Transcribe, exactly and in full, every line from the one including "野菜類・きのこ類 (118, 119)" to the end of the listing.
--------
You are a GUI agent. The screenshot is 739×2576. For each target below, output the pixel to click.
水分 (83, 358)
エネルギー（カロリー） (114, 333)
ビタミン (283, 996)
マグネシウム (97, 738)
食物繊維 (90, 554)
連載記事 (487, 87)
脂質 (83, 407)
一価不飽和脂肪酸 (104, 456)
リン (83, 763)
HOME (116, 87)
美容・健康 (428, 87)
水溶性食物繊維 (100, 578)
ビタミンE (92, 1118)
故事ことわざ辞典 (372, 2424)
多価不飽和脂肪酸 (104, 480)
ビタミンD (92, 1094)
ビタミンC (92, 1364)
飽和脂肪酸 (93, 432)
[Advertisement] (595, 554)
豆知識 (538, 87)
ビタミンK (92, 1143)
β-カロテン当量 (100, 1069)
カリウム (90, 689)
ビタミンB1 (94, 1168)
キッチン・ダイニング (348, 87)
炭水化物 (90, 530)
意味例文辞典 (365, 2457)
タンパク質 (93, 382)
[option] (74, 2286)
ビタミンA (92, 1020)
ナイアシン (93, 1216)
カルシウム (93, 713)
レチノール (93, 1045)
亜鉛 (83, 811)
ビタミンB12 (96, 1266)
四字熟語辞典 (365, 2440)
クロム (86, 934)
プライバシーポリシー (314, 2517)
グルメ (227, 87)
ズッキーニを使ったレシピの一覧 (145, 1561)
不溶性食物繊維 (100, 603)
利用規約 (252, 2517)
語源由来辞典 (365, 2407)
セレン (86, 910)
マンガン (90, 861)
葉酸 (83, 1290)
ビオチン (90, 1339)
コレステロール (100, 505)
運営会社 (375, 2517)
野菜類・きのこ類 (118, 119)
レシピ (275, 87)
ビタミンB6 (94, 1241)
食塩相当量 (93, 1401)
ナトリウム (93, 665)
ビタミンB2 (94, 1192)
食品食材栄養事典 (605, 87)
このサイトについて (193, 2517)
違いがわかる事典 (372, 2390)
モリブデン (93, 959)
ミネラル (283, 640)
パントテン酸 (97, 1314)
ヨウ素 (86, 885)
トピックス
--------
- Answer to this exercise
野菜類・きのこ類 (118, 119)
レシピ (275, 87)
ビタミンB6 (94, 1241)
食塩相当量 (93, 1401)
ナトリウム (93, 665)
ビタミンB2 (94, 1192)
食品食材栄養事典 (605, 87)
このサイトについて (193, 2517)
違いがわかる事典 (372, 2390)
モリブデン (93, 959)
ミネラル (283, 640)
パントテン酸 (97, 1314)
ヨウ素 (86, 885)
トピックス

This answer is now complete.